[[ Records for this task open ]]

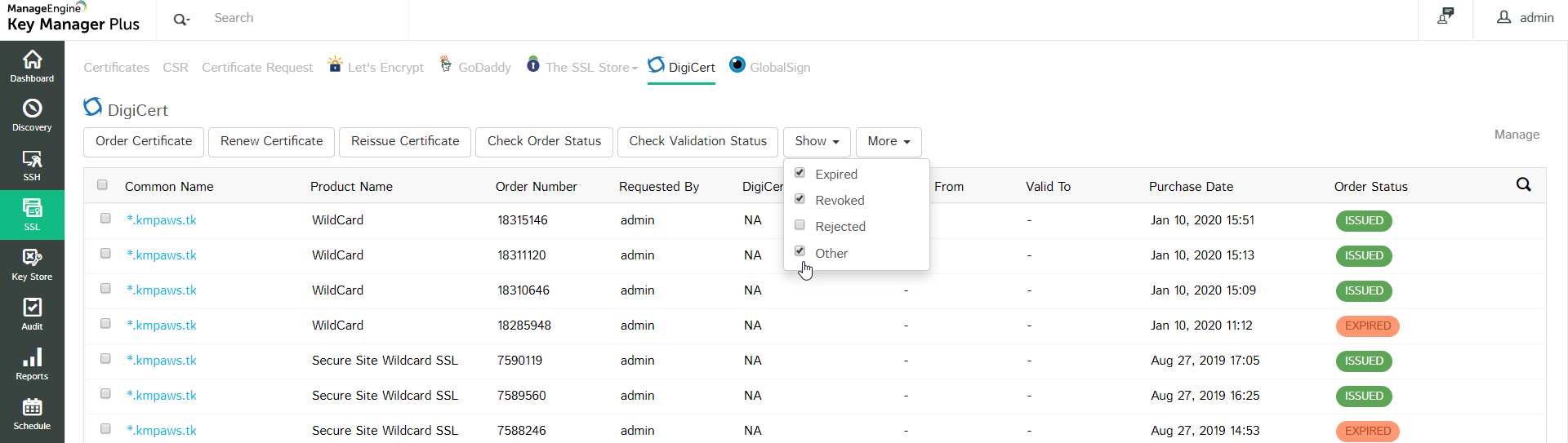Open the Manage link
The image size is (1568, 443).
click(1517, 135)

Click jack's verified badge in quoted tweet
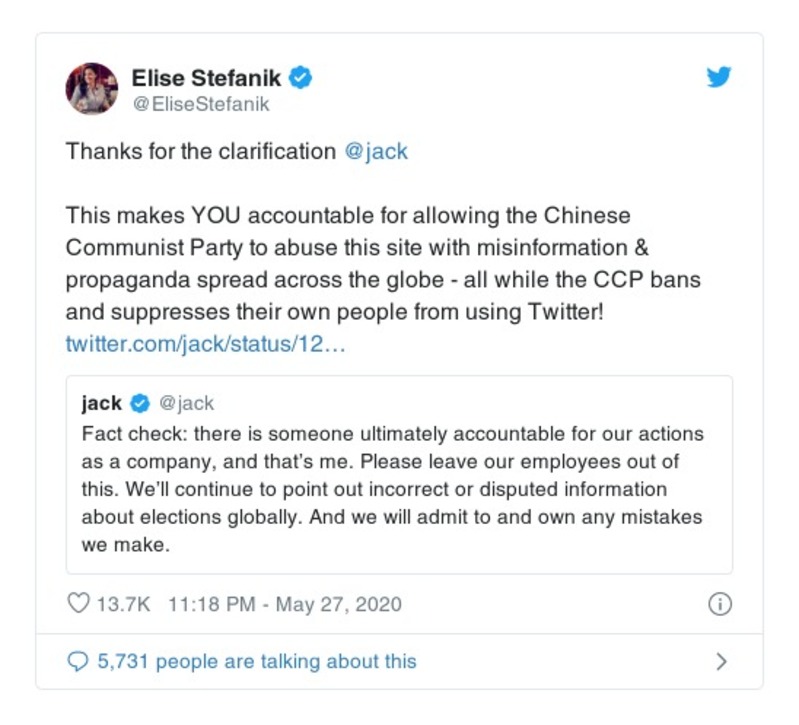(141, 403)
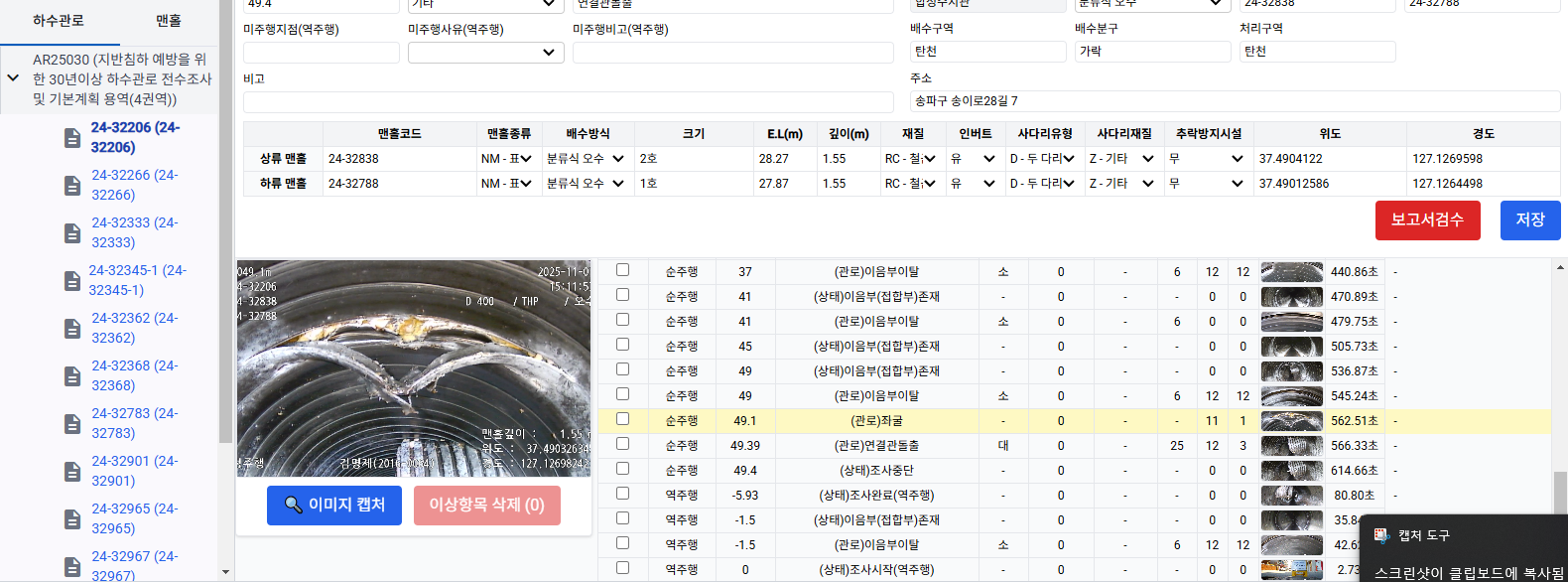Click document icon beside 24-32901
The image size is (1568, 582).
coord(72,472)
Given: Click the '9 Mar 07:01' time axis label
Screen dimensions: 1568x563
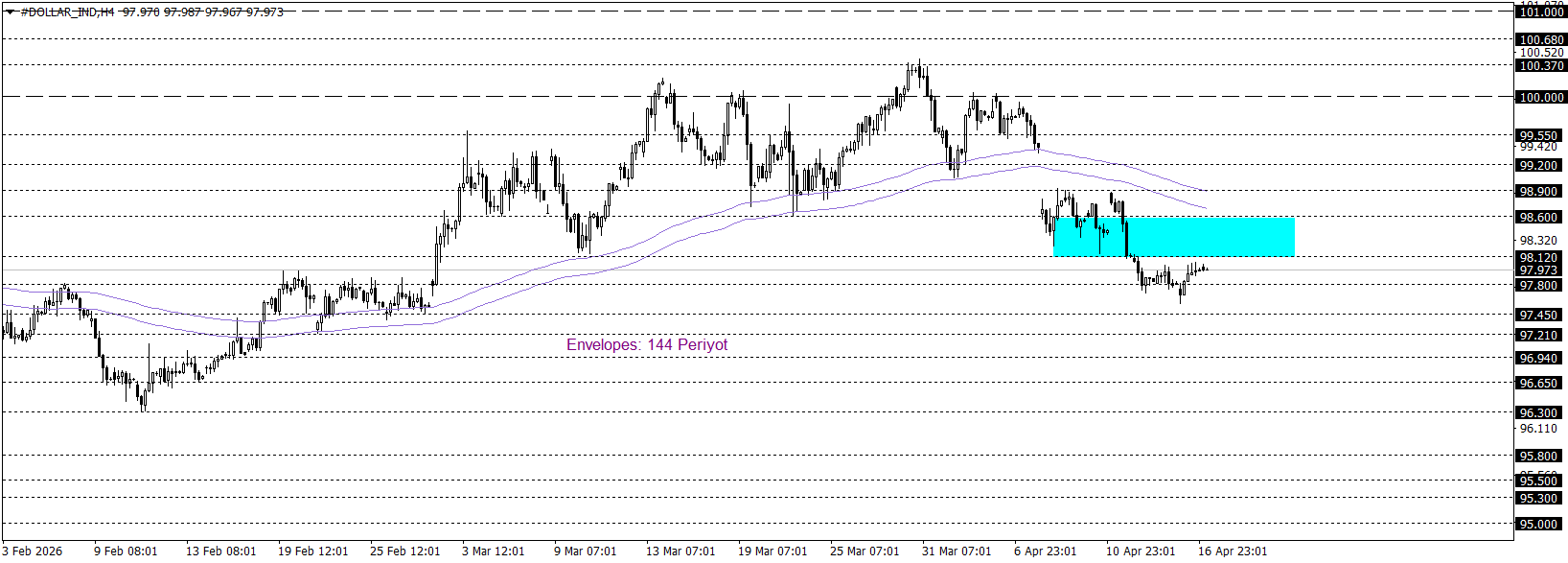Looking at the screenshot, I should coord(585,551).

[[ Records for this task closed ]]

# What to produce
Beginning with the line that contains "Click jack's verified badge in quoted tweet" and ending with the final line of the entries, every line must be copied exactly; the pictures must not.

# Exercise answer
Click jack's verified badge in quoted tweet
(141, 403)
Click document icon beside 24-32901
The image size is (1568, 582).
coord(72,472)
Given: Click the '9 Mar 07:01' time axis label
Screen dimensions: 1568x563
Looking at the screenshot, I should coord(585,551).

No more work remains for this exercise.